Lately I’ve been exploring a lot of different painting methods so I can find out what works for me. I haven’t an optimal method yet but after about 2 months of daily painting I’ve come to some firm conclusions.
1. If I think that the painting is important than it’s pretty much always going to fail.
For me failure is something I like to call “flat color.” It’s like I have all the correct value groupings there but for some reason the painting is completely void of life. Actually I know the reason. I spend too much time mixing color patterns and not realizing that I’ve been painting scared and not using bold saturated color. The human brain picks up on how hard it was for you to do a painting.
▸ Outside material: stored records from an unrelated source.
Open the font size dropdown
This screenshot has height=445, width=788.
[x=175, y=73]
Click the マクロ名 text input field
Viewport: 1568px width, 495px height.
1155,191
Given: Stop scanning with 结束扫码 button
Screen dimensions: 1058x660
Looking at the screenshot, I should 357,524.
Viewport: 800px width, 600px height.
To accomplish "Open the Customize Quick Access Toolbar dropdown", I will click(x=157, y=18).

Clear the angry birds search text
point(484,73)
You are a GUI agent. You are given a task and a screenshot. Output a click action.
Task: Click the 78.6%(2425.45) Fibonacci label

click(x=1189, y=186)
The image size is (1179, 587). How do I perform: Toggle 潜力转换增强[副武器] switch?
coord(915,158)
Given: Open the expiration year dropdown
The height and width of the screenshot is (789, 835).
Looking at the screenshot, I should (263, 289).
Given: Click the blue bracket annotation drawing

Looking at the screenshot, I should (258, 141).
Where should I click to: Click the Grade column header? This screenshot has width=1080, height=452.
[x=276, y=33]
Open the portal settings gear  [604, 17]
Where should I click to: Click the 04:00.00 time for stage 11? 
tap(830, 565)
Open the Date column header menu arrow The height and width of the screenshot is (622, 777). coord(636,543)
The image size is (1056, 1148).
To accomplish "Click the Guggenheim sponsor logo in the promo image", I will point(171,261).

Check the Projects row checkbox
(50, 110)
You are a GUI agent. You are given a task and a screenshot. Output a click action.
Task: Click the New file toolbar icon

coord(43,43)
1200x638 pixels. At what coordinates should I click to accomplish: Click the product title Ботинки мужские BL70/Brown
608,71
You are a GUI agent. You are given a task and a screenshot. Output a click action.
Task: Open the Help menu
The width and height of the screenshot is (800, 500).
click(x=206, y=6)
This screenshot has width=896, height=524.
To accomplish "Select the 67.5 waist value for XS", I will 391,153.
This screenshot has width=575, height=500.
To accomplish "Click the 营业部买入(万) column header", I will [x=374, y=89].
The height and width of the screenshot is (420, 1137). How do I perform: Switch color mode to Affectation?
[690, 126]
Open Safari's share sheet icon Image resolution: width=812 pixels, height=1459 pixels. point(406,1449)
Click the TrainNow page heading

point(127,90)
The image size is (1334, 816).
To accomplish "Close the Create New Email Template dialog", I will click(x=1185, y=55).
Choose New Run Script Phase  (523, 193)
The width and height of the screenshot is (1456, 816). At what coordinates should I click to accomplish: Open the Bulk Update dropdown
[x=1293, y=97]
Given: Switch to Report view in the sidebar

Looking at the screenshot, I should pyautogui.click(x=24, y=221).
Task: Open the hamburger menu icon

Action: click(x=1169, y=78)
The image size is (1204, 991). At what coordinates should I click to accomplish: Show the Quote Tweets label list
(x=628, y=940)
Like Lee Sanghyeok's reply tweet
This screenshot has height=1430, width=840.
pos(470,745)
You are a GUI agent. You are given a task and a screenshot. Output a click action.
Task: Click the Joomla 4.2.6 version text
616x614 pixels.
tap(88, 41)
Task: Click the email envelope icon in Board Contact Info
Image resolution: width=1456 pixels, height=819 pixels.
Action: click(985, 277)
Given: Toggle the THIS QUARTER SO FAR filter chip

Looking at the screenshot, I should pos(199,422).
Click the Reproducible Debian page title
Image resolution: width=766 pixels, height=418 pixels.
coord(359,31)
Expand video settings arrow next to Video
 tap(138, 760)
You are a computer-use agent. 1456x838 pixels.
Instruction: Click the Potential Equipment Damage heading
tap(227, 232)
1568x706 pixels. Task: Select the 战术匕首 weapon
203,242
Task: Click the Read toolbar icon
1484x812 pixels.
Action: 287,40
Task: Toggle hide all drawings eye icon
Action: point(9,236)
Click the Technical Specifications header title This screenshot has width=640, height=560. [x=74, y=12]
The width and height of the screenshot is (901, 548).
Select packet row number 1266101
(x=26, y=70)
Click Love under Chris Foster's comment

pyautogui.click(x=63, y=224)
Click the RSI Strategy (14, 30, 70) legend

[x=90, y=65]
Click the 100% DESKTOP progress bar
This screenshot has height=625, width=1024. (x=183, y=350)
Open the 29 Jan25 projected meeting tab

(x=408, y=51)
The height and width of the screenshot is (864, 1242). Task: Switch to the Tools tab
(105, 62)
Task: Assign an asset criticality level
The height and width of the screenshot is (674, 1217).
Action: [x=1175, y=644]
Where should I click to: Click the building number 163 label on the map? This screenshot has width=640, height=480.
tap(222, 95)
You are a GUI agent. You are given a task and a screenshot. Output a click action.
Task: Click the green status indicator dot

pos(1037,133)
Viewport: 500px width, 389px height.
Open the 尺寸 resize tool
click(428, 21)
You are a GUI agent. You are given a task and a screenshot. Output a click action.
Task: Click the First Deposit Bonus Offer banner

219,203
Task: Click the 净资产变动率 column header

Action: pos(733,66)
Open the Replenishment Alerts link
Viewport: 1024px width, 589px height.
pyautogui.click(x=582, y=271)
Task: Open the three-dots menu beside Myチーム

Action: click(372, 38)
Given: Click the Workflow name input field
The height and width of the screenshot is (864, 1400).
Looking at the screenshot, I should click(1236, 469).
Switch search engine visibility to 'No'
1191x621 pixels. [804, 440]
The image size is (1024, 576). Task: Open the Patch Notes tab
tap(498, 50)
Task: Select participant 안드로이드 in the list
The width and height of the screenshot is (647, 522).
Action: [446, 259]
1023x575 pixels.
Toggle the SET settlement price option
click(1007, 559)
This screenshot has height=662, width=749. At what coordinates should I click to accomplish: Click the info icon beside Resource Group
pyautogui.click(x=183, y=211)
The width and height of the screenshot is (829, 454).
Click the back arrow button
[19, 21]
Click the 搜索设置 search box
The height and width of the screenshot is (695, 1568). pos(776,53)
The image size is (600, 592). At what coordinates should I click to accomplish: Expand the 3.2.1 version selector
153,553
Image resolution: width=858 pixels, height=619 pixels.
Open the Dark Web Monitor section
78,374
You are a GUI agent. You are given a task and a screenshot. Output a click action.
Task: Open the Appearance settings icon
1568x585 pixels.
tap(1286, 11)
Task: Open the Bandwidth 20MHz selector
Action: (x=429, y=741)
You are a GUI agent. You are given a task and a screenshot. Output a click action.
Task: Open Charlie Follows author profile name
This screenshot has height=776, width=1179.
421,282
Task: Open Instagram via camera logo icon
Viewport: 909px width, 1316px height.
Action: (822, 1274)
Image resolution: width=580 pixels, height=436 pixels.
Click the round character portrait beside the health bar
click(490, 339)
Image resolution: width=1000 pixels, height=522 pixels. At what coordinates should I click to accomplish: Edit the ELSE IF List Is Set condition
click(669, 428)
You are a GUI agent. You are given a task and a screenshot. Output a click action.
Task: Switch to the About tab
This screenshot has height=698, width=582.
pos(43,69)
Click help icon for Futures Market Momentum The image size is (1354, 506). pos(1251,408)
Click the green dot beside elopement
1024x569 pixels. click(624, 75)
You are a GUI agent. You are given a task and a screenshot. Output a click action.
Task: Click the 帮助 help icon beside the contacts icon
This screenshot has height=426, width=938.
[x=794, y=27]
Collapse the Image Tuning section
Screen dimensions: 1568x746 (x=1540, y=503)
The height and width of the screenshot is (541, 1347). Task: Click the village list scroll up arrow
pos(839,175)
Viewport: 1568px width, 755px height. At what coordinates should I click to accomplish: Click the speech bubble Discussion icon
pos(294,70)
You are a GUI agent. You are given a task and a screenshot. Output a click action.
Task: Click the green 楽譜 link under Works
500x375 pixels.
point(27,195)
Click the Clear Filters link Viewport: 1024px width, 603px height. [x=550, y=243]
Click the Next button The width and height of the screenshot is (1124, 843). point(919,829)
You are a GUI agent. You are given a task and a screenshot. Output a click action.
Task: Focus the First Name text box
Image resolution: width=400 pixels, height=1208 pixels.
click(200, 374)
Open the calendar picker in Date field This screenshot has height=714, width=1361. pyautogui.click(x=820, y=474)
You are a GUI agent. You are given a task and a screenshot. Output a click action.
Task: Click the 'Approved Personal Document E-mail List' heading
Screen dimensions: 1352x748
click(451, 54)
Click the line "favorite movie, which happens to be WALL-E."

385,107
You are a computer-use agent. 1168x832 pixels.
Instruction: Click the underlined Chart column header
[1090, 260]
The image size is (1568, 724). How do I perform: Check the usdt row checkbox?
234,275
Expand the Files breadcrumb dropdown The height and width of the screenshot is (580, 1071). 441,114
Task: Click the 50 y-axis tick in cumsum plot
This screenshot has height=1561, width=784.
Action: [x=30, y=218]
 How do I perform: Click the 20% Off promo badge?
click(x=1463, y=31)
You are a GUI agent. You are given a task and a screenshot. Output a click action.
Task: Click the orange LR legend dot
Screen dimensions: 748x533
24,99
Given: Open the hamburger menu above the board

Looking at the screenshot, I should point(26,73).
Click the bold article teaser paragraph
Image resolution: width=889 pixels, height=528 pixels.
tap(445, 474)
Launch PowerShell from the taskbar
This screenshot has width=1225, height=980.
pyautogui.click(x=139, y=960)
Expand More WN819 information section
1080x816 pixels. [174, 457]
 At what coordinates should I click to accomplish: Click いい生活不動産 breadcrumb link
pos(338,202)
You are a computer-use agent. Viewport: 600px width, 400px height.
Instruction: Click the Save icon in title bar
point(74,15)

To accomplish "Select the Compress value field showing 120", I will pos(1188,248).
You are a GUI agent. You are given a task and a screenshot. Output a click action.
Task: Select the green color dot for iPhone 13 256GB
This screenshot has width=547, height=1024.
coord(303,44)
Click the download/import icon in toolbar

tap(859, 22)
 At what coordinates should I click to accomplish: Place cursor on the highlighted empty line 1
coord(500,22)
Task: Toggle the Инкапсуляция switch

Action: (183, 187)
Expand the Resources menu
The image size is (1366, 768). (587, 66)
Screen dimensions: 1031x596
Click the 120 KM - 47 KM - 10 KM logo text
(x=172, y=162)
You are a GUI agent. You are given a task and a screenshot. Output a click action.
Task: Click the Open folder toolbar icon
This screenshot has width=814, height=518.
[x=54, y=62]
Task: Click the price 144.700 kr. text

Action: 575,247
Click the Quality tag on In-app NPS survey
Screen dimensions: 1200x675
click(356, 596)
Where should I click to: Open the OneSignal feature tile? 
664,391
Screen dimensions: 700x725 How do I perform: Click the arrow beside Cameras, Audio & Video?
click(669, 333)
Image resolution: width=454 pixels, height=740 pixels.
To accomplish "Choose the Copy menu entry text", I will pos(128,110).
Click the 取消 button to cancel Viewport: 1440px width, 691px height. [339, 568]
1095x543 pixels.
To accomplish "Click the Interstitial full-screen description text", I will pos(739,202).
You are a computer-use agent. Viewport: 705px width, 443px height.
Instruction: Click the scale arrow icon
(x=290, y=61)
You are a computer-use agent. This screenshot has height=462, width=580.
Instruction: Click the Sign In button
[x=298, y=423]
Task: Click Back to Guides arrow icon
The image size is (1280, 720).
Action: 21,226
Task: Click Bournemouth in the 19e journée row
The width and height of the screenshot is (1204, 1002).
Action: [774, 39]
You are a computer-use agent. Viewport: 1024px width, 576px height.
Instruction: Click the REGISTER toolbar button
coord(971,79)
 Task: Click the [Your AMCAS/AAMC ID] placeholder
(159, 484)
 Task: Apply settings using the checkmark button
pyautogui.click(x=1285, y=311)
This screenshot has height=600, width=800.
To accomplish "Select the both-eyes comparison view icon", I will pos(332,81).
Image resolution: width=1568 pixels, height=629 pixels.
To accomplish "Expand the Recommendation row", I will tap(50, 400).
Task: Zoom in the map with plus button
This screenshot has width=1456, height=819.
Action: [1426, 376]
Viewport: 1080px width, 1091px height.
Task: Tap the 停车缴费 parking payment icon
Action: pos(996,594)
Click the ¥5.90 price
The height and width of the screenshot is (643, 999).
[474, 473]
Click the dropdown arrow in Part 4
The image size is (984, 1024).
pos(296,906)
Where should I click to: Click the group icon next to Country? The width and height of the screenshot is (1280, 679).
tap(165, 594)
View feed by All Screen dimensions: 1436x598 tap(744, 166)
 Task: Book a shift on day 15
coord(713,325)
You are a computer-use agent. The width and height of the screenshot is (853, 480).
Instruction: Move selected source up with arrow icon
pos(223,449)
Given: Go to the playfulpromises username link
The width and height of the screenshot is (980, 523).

We can feel the energy of the piece and quickly gauge if the artist is skilled or not. Which leads me to my next conclusion.
2. If the piece doesn’t feel good within 20 minutes, start over or move on.
IT WON’T GET BETTER. This is just like a bad relationship! I’m not sure why this is the case but it is. I just end up spending a whole day dilly daddling on some painting that I keep convincing myself looks good. It doesn’t look good. I know this when I open up a new painting and quickly paint something that’s light years ahead of what I’ve been working on all day. I think to myself, “Has this other painting just been a 10 hour warmup for this 20 minute masterpiece.”
Solution!
I’ll never work on one painting at a time unless it passed the 20 minute test. From now on I’ll be working on sheets of multiple paintings and setting 20 minute timers like I do with my morning color studies. If I do 4 lil paints and my batting average is .25 then I should be able to come out with one real piece by the end of the day. This should also lower the importance of each piece I do and therefore optimize results. We shall see.
One of the methods I’ve been exploring is starting from an abstract and shaping the abstraction into something objective. I think it’s fun though I would recommend doing a tonal sketch before you jump in. Here are two of my recent ones.
Anywho, that’s the end of my rant. New paintings on the way.